All of that said though, and despite the fact that the first 40 percent of the book took me almost a week to drag myself through, I read the second 60 percent in two hours last night. Two hours. I don’t know if it was my state of mind, if I was just in a better place for this story, or whether the book just got that much better, but it was like something magically slotted into place and I was turning pages and my heart was racing and I just thought this, this is what I wanted from this book. I even did Ruby's sign for hurrah, I was just that pleased about it. I mean, the whole Yasmin driving this truck through an endless night still niggled at me, but less so somehow because everything else was so much more vivid. The descriptions, of it being so cold that your eyes closed shut, of the howling winds and the snow that could be knee deep in minutes made me snuggle further under my duvet and those two blue headlights that Yasmin can always see in her rearview mirror, slowing and stopping whenever she does but always staying the same distance away made my heart actually race. Suspense, that’s what Lupton is good at, that’s why Sister was so epically good and perhaps why this book took so long to get going: the set-up and  the back story, it was nowhere near as gripping as this race (chase) away from the unknown towards God even knows what. 

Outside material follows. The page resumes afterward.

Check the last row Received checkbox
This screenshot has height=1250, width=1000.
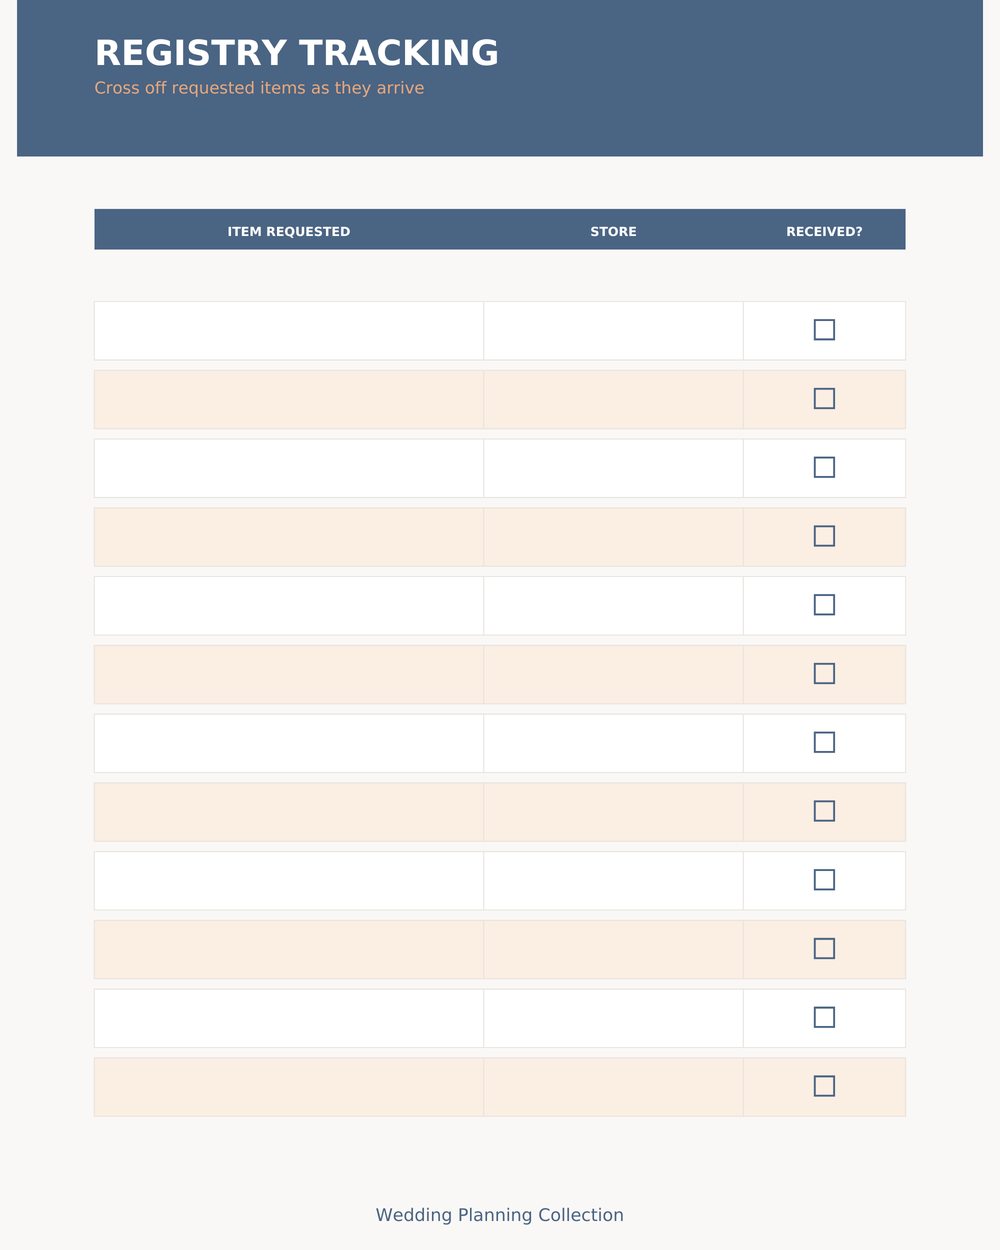(824, 1086)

It’s kind of funny actually, because even once the book gets going, even when I was flying through it with my heart in my mouth it still wasn’t an ‘in your face’ kind of thriller,  it was more….quietly compelling. Ooh, I like that, yep, that’s what we’ll go with: quietly compelling: layer upon layer of slowly building tension, the almost-terror of being utterly utterly alone and utterly utterly helpless and desperately aware that nobody will ever hear your calls for help is never quite articulated but the whole thing is quietly chilling all the same AND IT'S SO GOOD. Nothing particularly dramatic really happens the whole way through and yet still you find your hands curling into fists and your breath catching, just a little bit. There’s a lot to be said for what goes unsaid here: the isolation, the fear, the way everything that wasn’t inside that cab with them felt like a threat, it was that that built the tension; Lupton’s incredibly atmospheric writing rather than car chases and gun fights and loud confrontation. It was quiet, because Alaska is quiet and Ruby is quiet and it was so so effective.

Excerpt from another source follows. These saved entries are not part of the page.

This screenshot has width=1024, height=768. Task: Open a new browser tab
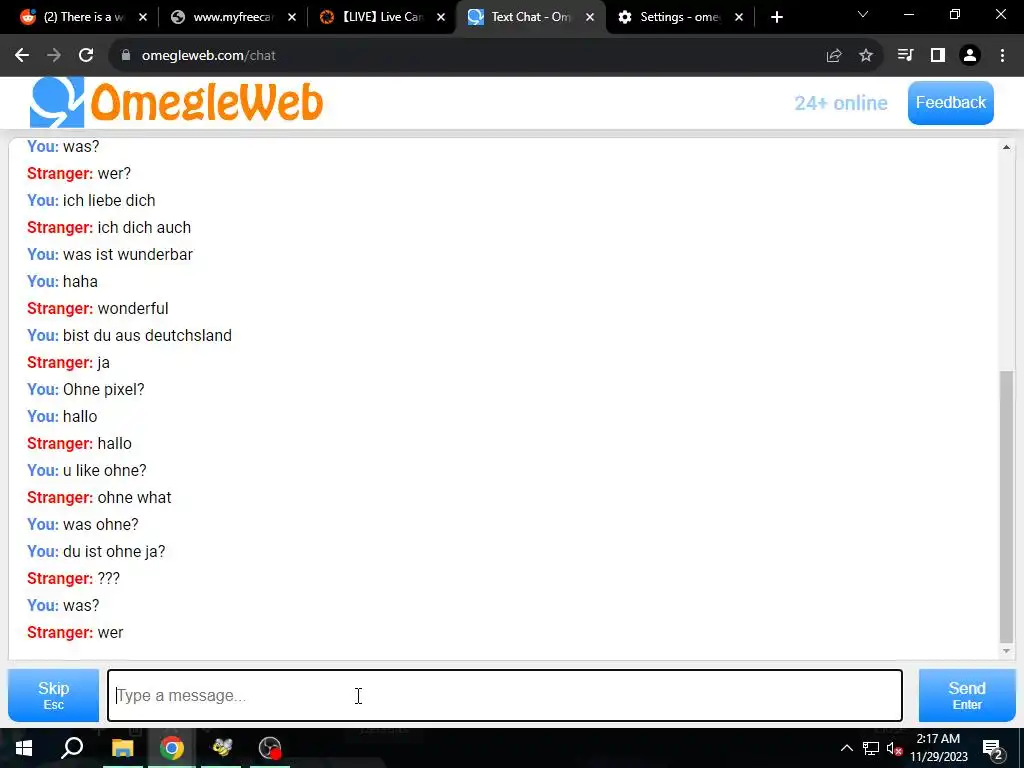[x=776, y=17]
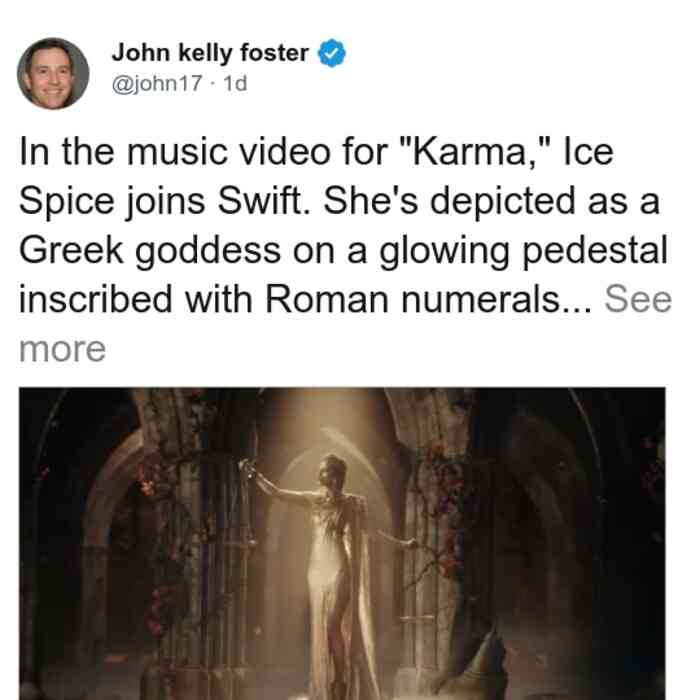Visit the @john17 handle
Viewport: 700px width, 700px height.
pyautogui.click(x=157, y=83)
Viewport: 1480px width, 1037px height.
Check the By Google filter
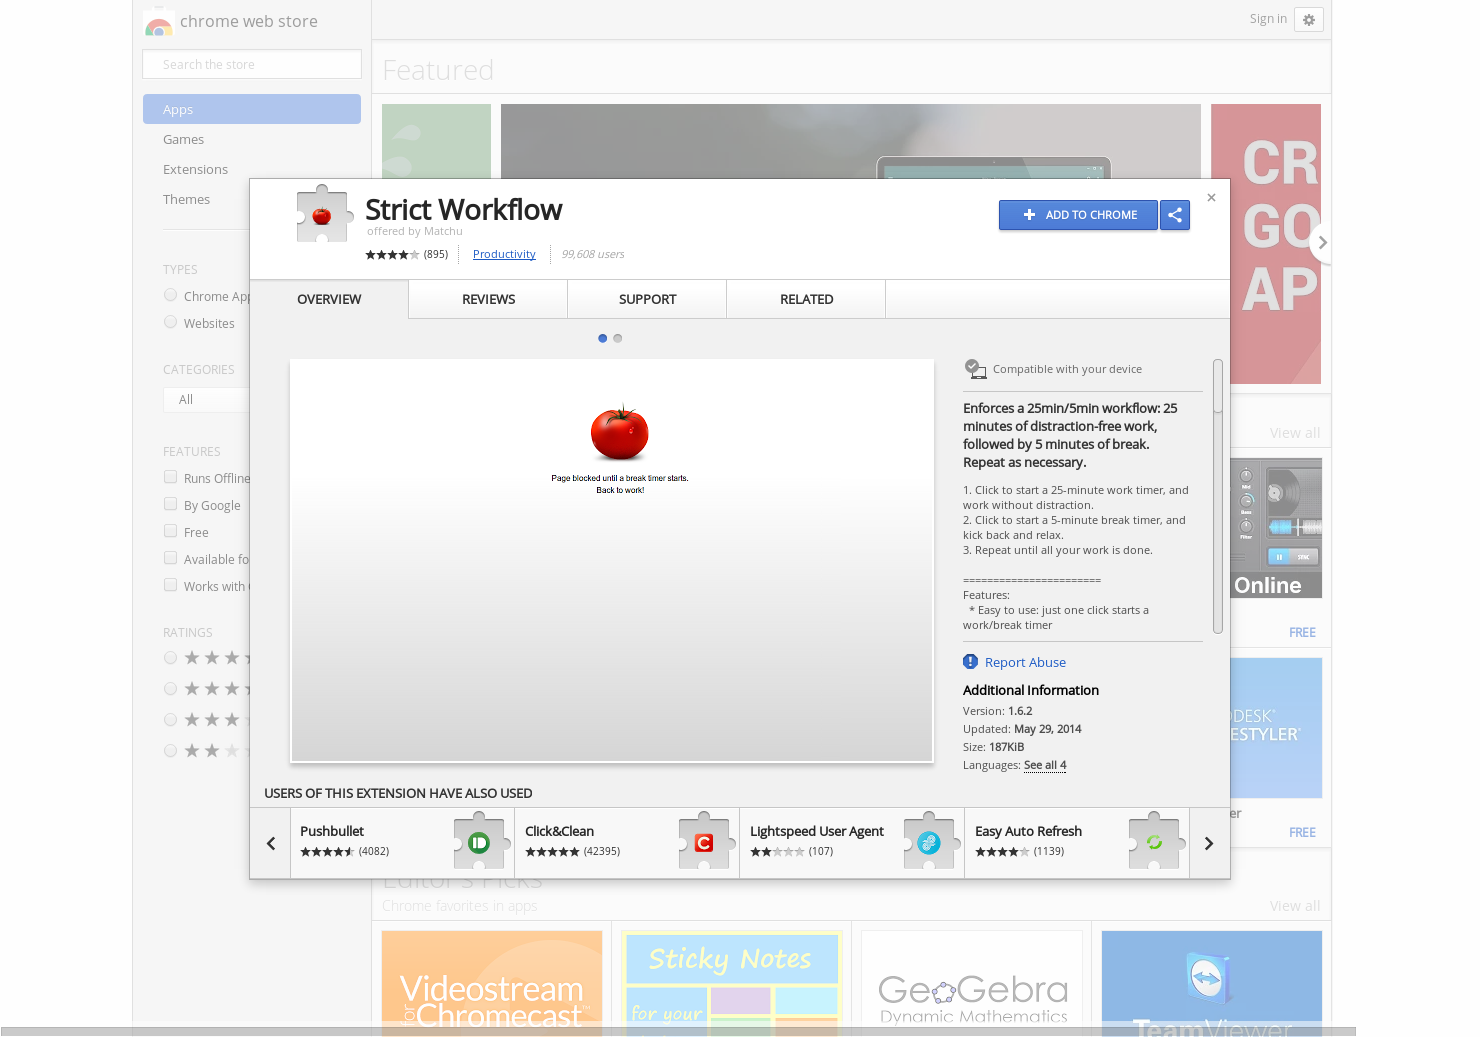click(x=170, y=504)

There’s also this really lovely secondary story of Yasmin’s relationship with her daughter, Ruby. Ruby’s deaf and communicates using Sign Language or an app on her laptop that converts her typed words into speech and vice versa and you want to know a thing? It’s really difficult to talk using sign language when you’re in the darkest place in the world. Yasmin and Ruby’s relationship is complicated and touching: Ruby’s obviously much more comfortable with being Deaf than her mother is, and the way they quietly lock horns over Yasmin’s need for Ruby to ‘use her words’ and ruby's reluctance to use her 'mouth voice' at all made my heart hurt. Beautifully done Rosamund Lupton, high five.



I was a teeny bit disappointed in the ending. It felt rushed and it wasn’t what I expected and I don’t know, I mean I guess I had major trouble suspending reality with this book, because I had exactly the same issue with the Big Twist as I did with the whole Ice Road Trucker element: it was just a bit too far-fetched, it went just a tiny step too far what with – oh, actually that would be a spoiler wouldn’t it. Imma shut up about that. 

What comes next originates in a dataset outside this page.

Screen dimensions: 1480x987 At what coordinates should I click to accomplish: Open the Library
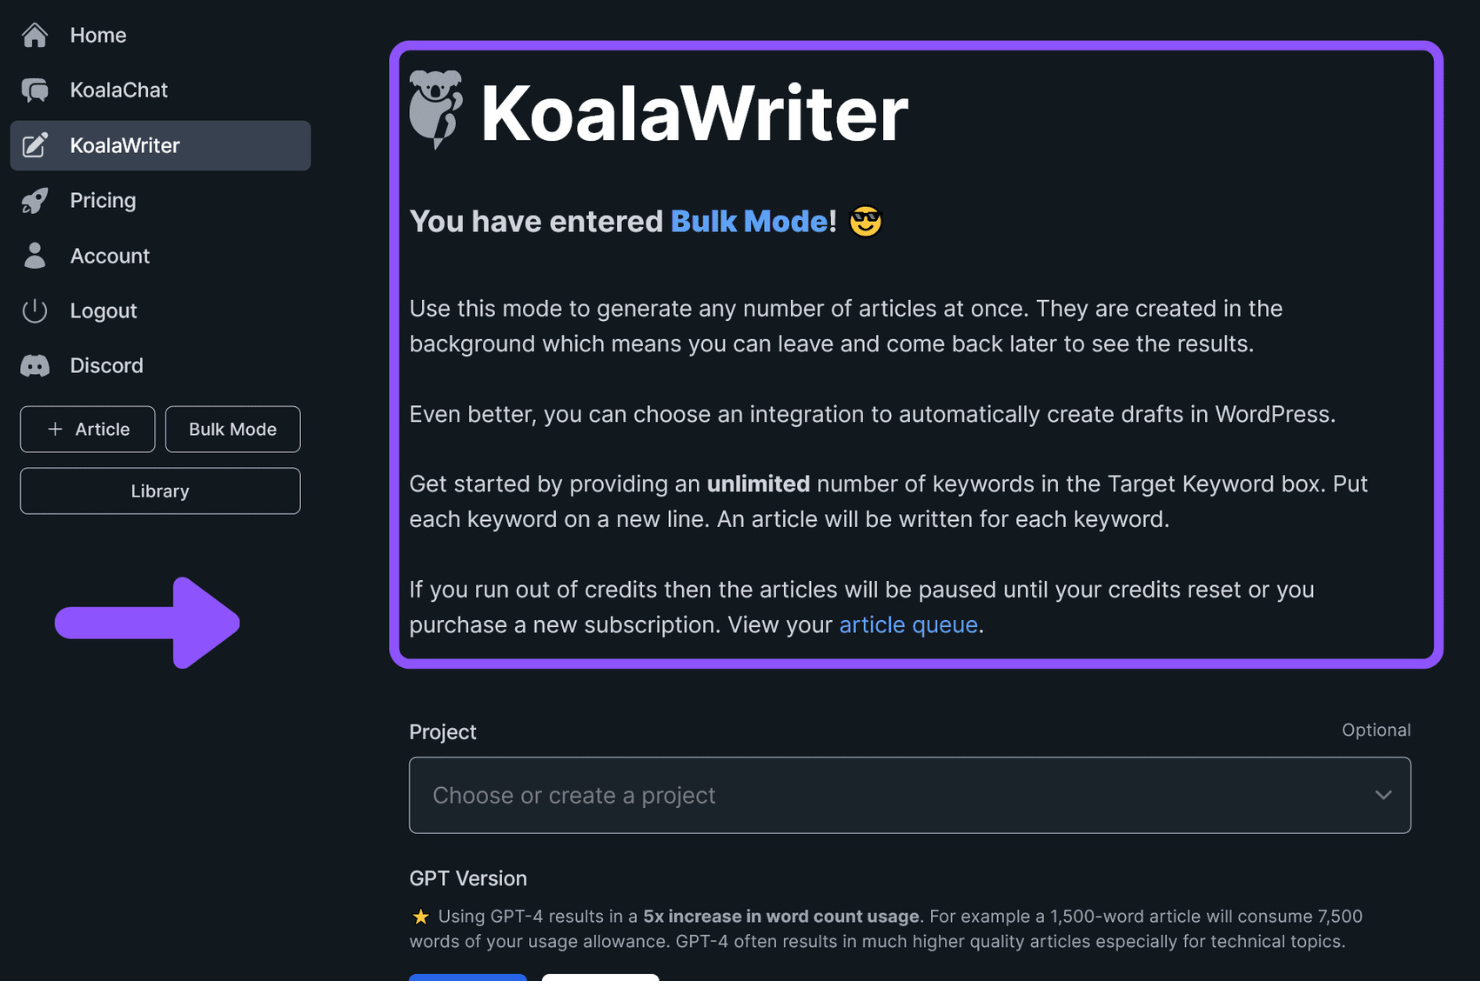159,490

(Explain to me though how I can read books about post-apocalyptic futures, or about magic and dragons and faeries and trees that come alive and not even question the reality of the situation even one time but I struggle with a book where someone has to drive a truck across a lake. What is wrong in my brain?!)

Anyway, in a nutshell, this still is no Sister but as long as you go into it knowing that then I think it’s defo worth a read and since it's out now, you can go grab a copy.